(Record extracts begins)

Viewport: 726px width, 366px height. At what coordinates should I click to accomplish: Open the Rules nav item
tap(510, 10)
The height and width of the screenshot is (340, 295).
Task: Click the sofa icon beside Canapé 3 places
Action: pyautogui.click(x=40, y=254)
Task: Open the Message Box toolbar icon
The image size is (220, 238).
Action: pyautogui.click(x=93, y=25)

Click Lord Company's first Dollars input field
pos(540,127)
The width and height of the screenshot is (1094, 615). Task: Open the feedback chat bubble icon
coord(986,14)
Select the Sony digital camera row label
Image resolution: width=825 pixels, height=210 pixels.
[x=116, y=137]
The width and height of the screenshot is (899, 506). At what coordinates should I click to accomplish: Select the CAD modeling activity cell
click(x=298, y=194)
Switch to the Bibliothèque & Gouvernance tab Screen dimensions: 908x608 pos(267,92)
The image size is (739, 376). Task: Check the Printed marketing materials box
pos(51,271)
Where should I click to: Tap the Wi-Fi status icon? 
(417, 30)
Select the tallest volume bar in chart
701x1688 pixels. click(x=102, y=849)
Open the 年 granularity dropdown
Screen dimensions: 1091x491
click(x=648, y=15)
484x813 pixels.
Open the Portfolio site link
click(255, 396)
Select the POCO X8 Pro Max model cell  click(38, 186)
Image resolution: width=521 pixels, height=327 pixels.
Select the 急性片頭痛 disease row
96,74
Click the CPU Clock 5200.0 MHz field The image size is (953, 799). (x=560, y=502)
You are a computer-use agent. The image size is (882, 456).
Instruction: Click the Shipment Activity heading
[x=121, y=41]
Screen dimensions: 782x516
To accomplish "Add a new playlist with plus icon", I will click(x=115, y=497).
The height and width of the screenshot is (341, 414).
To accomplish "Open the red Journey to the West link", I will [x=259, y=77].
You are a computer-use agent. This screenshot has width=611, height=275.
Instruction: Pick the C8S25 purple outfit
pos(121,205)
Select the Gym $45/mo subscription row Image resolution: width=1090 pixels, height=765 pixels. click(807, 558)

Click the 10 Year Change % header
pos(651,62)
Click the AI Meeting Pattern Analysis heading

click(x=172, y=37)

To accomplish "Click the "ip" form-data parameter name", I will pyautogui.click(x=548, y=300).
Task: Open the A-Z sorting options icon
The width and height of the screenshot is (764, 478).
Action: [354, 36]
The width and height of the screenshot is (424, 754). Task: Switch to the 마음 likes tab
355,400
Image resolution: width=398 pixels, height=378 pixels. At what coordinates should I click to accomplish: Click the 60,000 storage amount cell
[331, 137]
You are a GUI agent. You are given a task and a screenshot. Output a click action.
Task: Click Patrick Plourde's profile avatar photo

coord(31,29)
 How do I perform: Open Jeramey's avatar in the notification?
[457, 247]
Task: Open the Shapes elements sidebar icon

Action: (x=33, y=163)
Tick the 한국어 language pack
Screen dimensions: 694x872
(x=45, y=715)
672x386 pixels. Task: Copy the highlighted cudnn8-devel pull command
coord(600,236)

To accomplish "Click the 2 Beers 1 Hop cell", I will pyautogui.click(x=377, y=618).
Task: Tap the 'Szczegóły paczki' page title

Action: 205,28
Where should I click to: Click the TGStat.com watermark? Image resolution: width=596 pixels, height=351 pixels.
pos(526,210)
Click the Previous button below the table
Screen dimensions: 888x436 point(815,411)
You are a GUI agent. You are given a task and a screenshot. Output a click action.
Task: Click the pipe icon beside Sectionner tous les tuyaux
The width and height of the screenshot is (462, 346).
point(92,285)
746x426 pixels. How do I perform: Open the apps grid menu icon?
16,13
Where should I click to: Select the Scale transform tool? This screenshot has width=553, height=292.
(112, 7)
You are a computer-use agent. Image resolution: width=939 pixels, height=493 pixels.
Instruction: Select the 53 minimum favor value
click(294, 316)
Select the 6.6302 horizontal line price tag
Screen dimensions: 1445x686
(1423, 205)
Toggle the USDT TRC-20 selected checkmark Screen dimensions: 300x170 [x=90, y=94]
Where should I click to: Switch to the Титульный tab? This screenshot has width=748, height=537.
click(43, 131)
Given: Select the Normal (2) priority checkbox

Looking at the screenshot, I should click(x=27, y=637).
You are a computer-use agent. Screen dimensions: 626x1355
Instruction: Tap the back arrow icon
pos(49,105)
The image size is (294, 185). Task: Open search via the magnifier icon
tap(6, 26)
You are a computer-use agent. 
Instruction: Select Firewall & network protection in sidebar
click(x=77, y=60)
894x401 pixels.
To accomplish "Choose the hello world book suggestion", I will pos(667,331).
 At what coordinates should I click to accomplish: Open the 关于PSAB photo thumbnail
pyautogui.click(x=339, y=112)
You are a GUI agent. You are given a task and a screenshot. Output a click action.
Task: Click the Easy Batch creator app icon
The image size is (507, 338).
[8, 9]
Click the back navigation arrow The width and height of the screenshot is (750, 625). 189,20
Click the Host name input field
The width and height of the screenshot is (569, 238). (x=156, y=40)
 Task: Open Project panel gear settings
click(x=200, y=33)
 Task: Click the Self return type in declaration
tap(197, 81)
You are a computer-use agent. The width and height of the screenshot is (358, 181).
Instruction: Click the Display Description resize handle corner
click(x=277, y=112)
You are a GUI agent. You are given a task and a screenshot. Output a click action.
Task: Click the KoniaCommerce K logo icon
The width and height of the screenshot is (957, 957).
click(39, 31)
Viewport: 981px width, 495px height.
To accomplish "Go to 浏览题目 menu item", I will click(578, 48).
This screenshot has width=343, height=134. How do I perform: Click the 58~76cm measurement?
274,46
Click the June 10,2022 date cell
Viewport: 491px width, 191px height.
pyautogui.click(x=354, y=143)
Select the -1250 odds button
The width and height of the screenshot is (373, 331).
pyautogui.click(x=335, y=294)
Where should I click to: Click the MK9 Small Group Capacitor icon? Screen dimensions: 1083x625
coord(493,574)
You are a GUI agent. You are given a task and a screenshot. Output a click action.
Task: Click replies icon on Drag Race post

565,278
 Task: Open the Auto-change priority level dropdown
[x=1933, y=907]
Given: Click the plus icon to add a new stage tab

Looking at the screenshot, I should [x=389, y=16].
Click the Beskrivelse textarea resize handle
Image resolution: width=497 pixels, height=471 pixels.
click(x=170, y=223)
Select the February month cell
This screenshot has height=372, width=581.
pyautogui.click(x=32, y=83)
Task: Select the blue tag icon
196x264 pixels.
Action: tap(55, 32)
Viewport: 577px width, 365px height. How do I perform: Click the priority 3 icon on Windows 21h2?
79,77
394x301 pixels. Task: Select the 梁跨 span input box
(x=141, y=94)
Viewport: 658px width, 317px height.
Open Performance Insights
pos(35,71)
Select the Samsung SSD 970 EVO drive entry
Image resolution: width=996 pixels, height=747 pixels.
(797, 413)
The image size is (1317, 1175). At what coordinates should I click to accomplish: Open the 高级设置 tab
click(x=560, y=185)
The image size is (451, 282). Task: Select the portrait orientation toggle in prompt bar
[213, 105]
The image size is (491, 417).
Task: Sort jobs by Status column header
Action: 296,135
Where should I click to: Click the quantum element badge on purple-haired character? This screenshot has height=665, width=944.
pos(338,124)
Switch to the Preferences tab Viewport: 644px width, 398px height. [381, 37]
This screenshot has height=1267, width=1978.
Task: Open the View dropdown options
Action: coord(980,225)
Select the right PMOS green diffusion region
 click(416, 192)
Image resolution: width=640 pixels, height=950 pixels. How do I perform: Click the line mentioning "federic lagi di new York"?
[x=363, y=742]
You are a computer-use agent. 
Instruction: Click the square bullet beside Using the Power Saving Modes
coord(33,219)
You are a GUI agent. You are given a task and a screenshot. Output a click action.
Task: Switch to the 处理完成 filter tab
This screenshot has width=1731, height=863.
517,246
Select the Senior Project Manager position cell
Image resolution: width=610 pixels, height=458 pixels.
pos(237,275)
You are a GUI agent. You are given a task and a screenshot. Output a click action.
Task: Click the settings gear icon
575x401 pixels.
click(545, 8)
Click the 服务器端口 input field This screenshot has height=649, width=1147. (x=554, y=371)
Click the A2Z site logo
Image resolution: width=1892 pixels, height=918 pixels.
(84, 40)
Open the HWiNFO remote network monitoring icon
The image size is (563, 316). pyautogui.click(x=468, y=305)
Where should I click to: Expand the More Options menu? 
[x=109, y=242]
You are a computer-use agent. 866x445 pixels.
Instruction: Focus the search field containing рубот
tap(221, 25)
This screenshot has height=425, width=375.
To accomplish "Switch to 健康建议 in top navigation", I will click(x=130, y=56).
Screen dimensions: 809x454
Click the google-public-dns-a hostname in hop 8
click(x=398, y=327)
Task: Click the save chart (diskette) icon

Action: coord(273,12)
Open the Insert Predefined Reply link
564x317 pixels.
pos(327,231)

(Record extracts ends)

• **Work item**
Everything from the line with "Where should I click to: Select" through the line with "894x401 pixels." should be written out exactly as it appears above, end lines included, and nothing outside that range.

• **Response**
Where should I click to: Select the Scale transform tool? This screenshot has width=553, height=292.
(112, 7)
You are a computer-use agent. Image resolution: width=939 pixels, height=493 pixels.
Instruction: Select the 53 minimum favor value
click(294, 316)
Select the 6.6302 horizontal line price tag
Screen dimensions: 1445x686
(1423, 205)
Toggle the USDT TRC-20 selected checkmark Screen dimensions: 300x170 [x=90, y=94]
Where should I click to: Switch to the Титульный tab? This screenshot has width=748, height=537.
click(43, 131)
Given: Select the Normal (2) priority checkbox

Looking at the screenshot, I should click(x=27, y=637).
You are a computer-use agent. Screen dimensions: 626x1355
Instruction: Tap the back arrow icon
pos(49,105)
The image size is (294, 185). Task: Open search via the magnifier icon
tap(6, 26)
You are a computer-use agent. 
Instruction: Select Firewall & network protection in sidebar
click(x=77, y=60)
894x401 pixels.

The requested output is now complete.